*** PAGE EXCERPT ***

To add insult to injury, at the same time, a European “agricultural specialist” recommended growing rice closer than was done customarily. This lead to increased mold issues, and drastically reduced harvests as remaining plants competed for nutrients.

As I contemplate the proposition of eating insects, I find it curious that this solution did not save the Chinese — a population with a long tradition of eating insects — from an agonizing death by starvation. Logic follows that locusts, in particular, would’ve been in abundance for a time after fattening themselves on rice once the pesky sparrows were out of the way. If insect cuisine was a solution, the Four Pests Campaign would’ve been considered a success.

The resulting famine from these executive decisions claimed the lives of up to 43 million Chinese people. Critics suggest the number is far higher, but the Chinese government lied to save face. God help us, when 43 million dead is saving face.

*** End of PAGE EXCERPT ***

_EXERCISE OBJECTIVE_: According to the passage on the Four Pests Campaign, how many lives did the resulting famine claim?

*** DATASET ***

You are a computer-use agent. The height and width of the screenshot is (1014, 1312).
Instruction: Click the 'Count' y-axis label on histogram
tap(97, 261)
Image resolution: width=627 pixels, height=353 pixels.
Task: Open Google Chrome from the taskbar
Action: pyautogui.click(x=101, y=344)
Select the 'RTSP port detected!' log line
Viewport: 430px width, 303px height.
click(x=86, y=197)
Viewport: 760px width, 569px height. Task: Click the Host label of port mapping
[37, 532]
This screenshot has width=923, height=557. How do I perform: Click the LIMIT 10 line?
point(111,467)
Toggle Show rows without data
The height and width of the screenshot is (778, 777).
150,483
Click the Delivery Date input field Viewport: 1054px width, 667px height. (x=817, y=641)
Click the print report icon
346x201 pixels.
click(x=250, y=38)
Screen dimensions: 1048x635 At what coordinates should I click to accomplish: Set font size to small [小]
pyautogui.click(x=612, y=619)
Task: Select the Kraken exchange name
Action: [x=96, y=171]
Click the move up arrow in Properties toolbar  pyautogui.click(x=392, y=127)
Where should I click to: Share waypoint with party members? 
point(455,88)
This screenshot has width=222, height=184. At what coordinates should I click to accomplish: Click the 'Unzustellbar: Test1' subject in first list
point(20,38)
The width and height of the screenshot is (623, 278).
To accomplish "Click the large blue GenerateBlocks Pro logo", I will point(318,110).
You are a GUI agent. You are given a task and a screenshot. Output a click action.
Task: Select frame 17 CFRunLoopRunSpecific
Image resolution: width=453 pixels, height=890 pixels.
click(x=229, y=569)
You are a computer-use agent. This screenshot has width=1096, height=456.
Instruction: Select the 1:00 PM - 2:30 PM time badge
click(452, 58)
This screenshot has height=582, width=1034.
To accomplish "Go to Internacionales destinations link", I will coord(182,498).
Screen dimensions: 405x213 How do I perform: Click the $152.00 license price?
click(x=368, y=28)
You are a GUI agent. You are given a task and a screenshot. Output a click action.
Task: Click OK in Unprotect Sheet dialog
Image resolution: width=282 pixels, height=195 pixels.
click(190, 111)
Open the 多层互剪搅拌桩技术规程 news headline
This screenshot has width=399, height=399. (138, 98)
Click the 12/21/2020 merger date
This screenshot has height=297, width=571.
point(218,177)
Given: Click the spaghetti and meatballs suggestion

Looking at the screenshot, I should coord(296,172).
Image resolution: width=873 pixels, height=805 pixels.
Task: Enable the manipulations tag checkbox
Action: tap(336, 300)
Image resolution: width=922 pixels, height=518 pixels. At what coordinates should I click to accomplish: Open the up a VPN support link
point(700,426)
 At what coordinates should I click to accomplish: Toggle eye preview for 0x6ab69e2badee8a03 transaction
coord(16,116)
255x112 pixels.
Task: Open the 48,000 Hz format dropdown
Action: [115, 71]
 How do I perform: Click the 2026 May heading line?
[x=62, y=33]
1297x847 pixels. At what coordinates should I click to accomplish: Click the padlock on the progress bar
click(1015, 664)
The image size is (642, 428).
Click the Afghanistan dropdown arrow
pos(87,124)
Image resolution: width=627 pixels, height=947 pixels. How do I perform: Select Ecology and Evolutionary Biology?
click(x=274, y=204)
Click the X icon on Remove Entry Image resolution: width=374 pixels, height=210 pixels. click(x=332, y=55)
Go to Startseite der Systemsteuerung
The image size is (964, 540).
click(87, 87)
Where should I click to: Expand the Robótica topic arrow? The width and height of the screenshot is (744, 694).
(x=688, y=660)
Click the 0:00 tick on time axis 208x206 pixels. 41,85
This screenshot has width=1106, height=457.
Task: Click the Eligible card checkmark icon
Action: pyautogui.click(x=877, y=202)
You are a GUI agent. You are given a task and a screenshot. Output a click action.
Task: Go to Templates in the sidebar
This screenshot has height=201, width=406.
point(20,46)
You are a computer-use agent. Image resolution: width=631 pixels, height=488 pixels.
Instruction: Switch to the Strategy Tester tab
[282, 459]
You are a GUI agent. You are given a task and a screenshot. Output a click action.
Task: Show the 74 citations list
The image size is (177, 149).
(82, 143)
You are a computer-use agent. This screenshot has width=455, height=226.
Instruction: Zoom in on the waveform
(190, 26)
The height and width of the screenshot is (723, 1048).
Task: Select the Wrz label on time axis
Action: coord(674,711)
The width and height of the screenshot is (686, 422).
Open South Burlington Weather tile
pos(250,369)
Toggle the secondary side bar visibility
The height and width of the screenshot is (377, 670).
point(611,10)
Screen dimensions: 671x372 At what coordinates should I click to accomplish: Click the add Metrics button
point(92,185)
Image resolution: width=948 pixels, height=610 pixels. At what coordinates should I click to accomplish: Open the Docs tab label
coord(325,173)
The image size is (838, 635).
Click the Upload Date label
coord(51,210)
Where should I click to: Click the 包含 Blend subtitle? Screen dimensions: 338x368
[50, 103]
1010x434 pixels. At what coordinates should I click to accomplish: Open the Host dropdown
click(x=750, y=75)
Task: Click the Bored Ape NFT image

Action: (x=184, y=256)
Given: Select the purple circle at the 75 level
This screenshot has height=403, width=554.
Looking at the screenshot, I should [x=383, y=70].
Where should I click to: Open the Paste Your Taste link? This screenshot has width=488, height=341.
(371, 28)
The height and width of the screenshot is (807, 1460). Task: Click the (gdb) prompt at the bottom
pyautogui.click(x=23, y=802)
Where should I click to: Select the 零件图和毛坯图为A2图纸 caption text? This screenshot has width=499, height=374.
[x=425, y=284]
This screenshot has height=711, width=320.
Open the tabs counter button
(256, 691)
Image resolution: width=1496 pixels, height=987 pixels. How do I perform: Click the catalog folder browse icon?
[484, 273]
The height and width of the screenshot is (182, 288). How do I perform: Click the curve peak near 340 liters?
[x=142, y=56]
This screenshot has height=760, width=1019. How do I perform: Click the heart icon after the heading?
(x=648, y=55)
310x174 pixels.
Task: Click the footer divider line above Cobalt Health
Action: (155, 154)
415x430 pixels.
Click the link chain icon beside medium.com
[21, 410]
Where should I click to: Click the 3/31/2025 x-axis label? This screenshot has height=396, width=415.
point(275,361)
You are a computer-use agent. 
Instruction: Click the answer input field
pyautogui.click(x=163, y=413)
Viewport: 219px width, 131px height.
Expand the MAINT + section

*** End of DATASET ***

_OUTPUT_: Up to 43 million Chinese people.